REQUIRED TASK :: Carry on the wallpaper removal forum thread, starting right after its final sentence.

# wallpaper removal



## lornmastro (Mar 17, 2006)

someone told me when removing wallpaper the best way would be to mix up a solution of dif/hot water/white vinegar/baking soda and fabric softener. has anyone ever tried removing wallpaper with this concoction???
another question...i was told that after removing wallpaper you should always oil base prime to prevent the residue wallpaper glue from crystalizing.....is this true or do you have to get all the glue off the walls first??
and yes one more question after removing wallpaper should you oil base prime...then spackle then prime again??or can you strip wallpaper,spackle then oil based prime.
thanks all for all your help....still in a learning curve


----------



## simmons (Mar 21, 2006)

Have been checkin out the site for some time - one of the best we've seen !! Here's our take on wallpaper removal-
1-hot water will soften the adhesive but since there's no way to keep it hot the adhesive will usually retemper rather quickly
2-never heard of the concoction (it's more of a witches brew)
3-our best results have been to score the wallpaper using a paper tiger, spraying a solution of two cups fabric softener in one gallon of water, apply using a garden sprayer. Let sit 5-10 minutes and scrape, peel and pick.

DATA PROVIDED ::
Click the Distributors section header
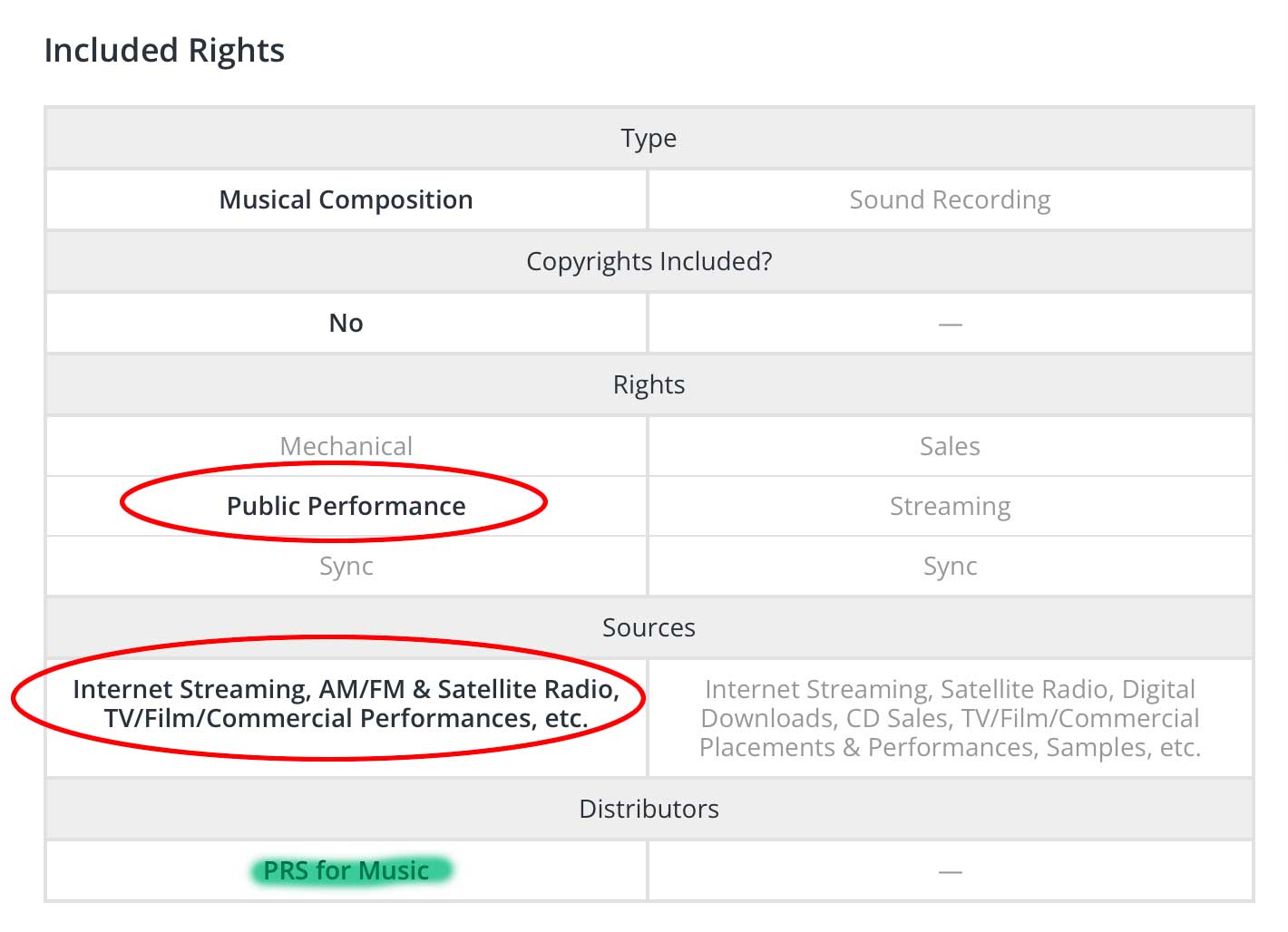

FINAL RESULT ::
4-You need to prime. But oil based primer is not the only ticket. Zinnser has a product called GARDZ meant specifically for sealing prior to or after wallpaper. It's water based so you can cut drying times in your scheduling vs. oil based primers. Some glue and backing usually aren't a problem if your final finish isn't too smooth.
5-spackle and then apply sealer.
good luck


----------



## ProWallGuy (Oct 17, 2003)

You want the skinny on w/c removal? Stay tuned, I'll tell ya tomorrow.


----------



## slickshift (Jun 14, 2005)

ProWallGuy said:


> You want the skinny on w/c removal? Stay tuned, I'll tell ya tomorrow.

















...
Usually I just use hot water and a steamer
If I have to score it or use something (DIF I think) I will

Gardz is a great primer for this app.


----------



## slickshift (Jun 14, 2005)

ProWallGuy said:


> You want the skinny on w/c removal? Stay tuned, I'll tell ya tomorrow.


:whistling


----------



## ProWallGuy (Oct 17, 2003)

All right, here goes. 
Use cool water, it won't evaporate as quickly as hot.
Generally, I don't use a removal solution, but if I do, the first I try is just a shot of dish detergent in the pump sprayer. If more is needed, you can't beat Safe & Simple. Best removal solution hands down.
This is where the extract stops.